A photo essay: Ocean in View! Oh the Joy!

Published 3:53 pm Wednesday, January 8, 2025

Benson Beach 8 IMG_3557.jpg

It is said that Beethoven insisted on playing the dramatic sounds of storm with his left hand, and pastoral (soft ephemeral enchantments) with his right. Along the sandy beach at Cape Disappointment State Park, the one they call Benson Beach for the ocean liner that sank just offshore, there, the Pacific Ocean is just as moody as the composer. With rich variety comes beauty. And if unpredictable, therein lies pure exhilaration. The ocean is always performing.

In summer, one might consider shorts and a tee shirt. And in the winter, rain clouds gather. Often, one is halfway up the beach when those clouds open. Getting drenched is just part of the ante. All things considered; the price is worth that burst of exhilaration.

Offshore is Peacock Spit, a devil of a place if you are crossing the Columbia River Bar aboard a sailing vessel. That stretch of water is called the “Graveyard of the Pacific,” and the sand bars are littered with the hulks of sailing ships that lost their way — mostly, thank God — in the 19th century.

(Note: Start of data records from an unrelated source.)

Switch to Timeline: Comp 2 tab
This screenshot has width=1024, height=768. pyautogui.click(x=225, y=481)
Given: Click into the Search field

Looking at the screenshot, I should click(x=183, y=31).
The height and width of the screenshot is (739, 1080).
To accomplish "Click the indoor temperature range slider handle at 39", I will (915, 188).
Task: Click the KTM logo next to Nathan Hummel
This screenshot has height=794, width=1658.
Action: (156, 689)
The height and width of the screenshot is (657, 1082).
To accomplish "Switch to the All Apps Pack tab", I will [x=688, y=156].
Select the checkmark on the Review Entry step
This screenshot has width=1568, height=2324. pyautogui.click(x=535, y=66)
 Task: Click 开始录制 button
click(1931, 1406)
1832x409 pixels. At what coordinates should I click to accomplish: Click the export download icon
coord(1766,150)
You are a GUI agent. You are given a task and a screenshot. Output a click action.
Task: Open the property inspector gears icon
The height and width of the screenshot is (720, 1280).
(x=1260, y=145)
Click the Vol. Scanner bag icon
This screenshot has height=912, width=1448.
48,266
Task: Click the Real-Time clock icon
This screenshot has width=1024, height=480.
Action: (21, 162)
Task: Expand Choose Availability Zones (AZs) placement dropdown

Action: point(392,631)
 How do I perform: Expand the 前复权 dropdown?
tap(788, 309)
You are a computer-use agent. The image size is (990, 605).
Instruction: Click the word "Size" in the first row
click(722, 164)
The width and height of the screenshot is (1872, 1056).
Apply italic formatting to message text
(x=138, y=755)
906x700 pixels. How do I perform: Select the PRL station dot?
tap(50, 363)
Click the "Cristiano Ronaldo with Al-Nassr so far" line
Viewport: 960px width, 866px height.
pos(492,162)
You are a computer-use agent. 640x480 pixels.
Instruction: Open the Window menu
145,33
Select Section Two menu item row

On the south end of Benson Beach is a two-mile rock jetty. From there one can explore two vistas: both ocean and river. One can watch the sea lions doing their imitation of Olympic surfers, barking and swooning as they dash through 15-foot combers gleefully. And here, fishermen can catch salmon and ling cod. Upriver is Astoria. To the north, North Head Lighthouse, a beacon that still offers comfort to mariners and draws hundreds of thousands of visitors each year. In the meantime, the 65-foot tower guides ocean tankers and fishing boats into the calm waters of Bakers Bay, the Port of Ilwaco and scenic Astoria, the new darling city of the Northwest Coast.

The Columbia River remained unknown and uncharted until 1792, when Captain Robert Gray navigated the ferocious river entrance and sailed his ship, the Columbia Rediviva, into no man’s land before anchoring off Chinook Point. Subsequently, he traded for otter furs with the Tsinuk, a bargain they should have never made. Within a few decades the tribe was devastated by disease.

Today the park extends both a warm handshake and the opportunity to camp or fish or simply stroll. There are trails galore. One can trek the McKenzie Head Trail or traverse the hills beside Baker’s Bay. Old-growth giants greet you, offering shade and a friendly perch for the lofty eagles. A nearby boat launch offers quick access to both the Columbia River and the Pacific Ocean. Salmon fishing is legendary. So is crabbing and the opportunity to just explore this majestic body of water and the scenic landscape that enhances it.

The offerings are rich. This park is a moveable feast. Never the same, turncoat weather fuels king tides and huge photogenic waves. And the serenity of a tide pool charms the living daylights out of adults and children alike. The weather performs, each tide, each day. And I haven’t yet mentioned the other lighthouse that stands sentinel two hundred feet above the ocean, this one called Cape Disappointment. Pay no attention to the name. And there is Waikiki Beach, a summer haven for those with a picnic to share.

It’s all here, come rain or shine, one of the most photogenic landscapes in the Pacific Northwest, or as far as that goes, across the vast United States of America.

Lewis and Clark traveled over 4,000 miles to this destination and offered these immortal words, “Ocean in View. Oh! The joy.”